_GOAL OF THE EXERCISE:_ What lines below contain the string "agent"? List them all.

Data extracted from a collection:
▬▬▬

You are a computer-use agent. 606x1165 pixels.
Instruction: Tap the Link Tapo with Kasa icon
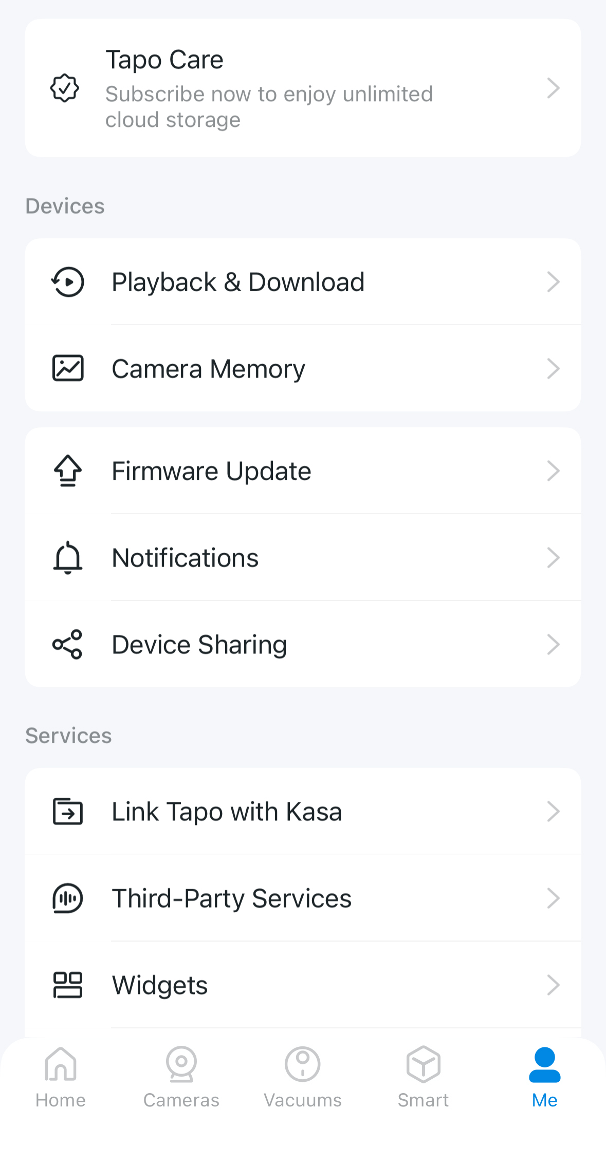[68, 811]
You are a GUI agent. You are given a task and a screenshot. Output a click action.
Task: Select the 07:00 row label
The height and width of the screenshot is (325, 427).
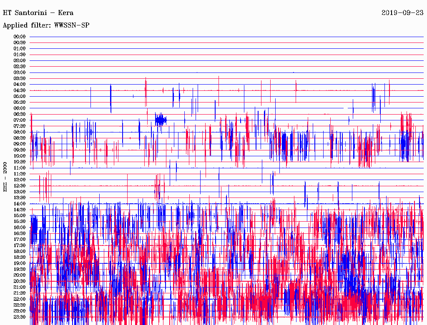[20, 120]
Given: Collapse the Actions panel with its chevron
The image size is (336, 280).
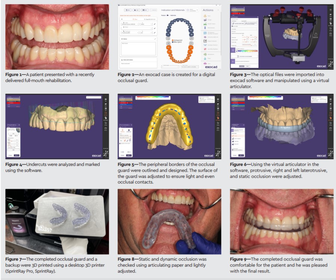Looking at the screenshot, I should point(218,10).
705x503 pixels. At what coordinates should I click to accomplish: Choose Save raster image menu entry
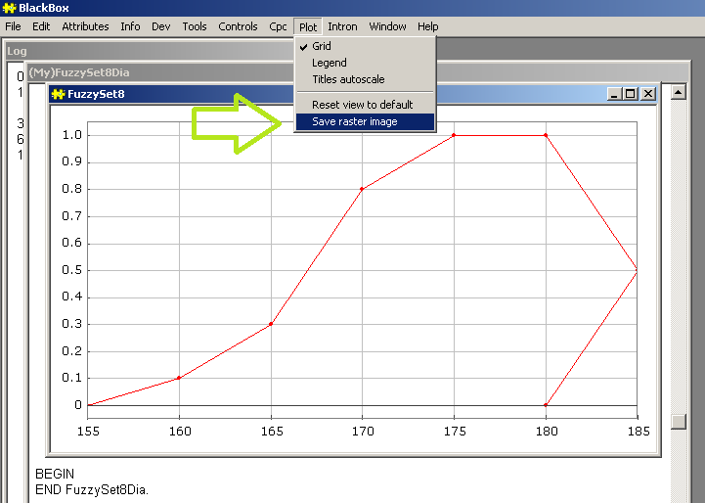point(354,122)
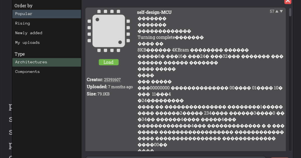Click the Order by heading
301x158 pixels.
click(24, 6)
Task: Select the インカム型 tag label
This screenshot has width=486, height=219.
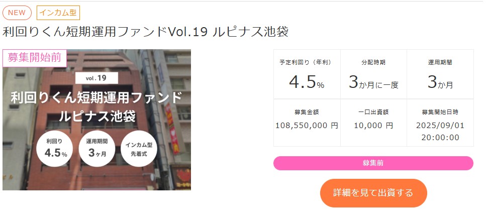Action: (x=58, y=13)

▬▬▬

_TASK RESPONSE:_
You are a computer-use agent. 606x1165 pixels.
You are a GUI agent. You are given a task and a screenshot. Output a click action.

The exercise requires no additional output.